Selective C3–C4 Cleavage via Glucose Photoreforming under the Effect of Nucleophilic Dimethyl Sulfoxide

Biomass photorefinery is an ideal concept to help alleviate the current energy crisis and move toward carbon neutrality. Nevertheless, limited by the complex structure and multiple functional groups of biomass and its derivatives, current biomass photorefinery still suffers from inefficient substrate conversion and product selectivity. In this work, we rationally design polymeric carbon nitride (CN) by supramolecular self-assembly coupled with an organic copolymerization process method to convert glucose, a widely used model biomass molecule, into glycerol which is a value-added photorefinery product.

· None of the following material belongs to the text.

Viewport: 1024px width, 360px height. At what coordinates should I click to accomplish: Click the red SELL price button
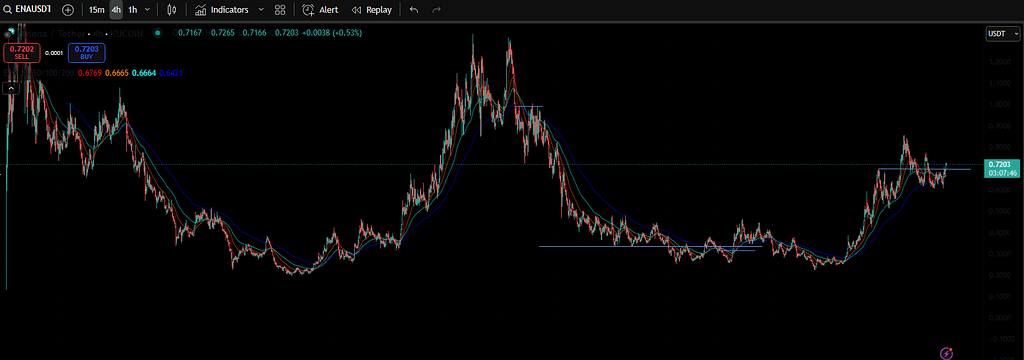21,52
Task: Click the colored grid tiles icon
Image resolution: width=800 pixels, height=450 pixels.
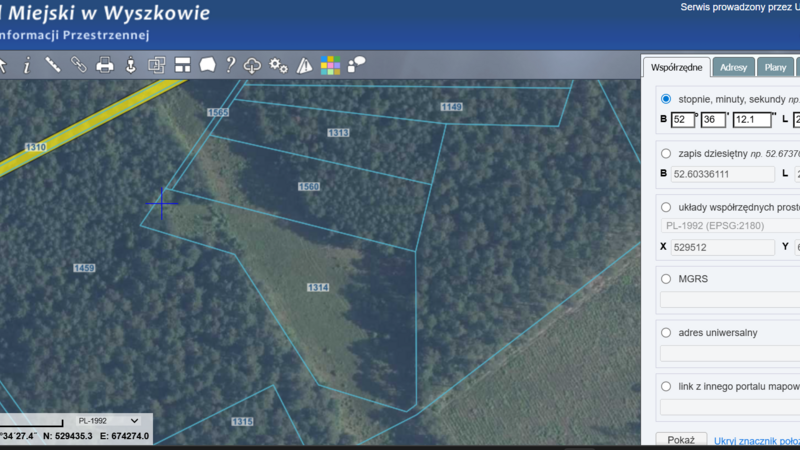Action: coord(330,66)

This molecularly engineered photocatalyst improves the charge separation efficiency and significantly enhances visible light absorption. Importantly, ∼95% glucose conversion is achieved by the photogenerated reactive species of •O2–, h+, and •OH under mild conditions with selective C3–C4 cleavage via a retro-aldol reaction pathway. The presence of O2 could provide favorable reactive oxygen species during the photoreforming process, and glycerol is the main product with >50% selectivity under the effect of nucleophilic dimethyl sulfoxide (DMSO), which realizes the hydrogenation reaction of 1,3-dihydroxyacetone (DHA) and glyceraldehyde. Our density functional theory (DFT) analysis reveals that DHA is the more favored intermediate compared to glyceraldehyde. This work demonstrates an example of using engineered photocatalysts and reaction systems for selective biomass valorization into biofuels/chemicals via a mild photocatalytic process.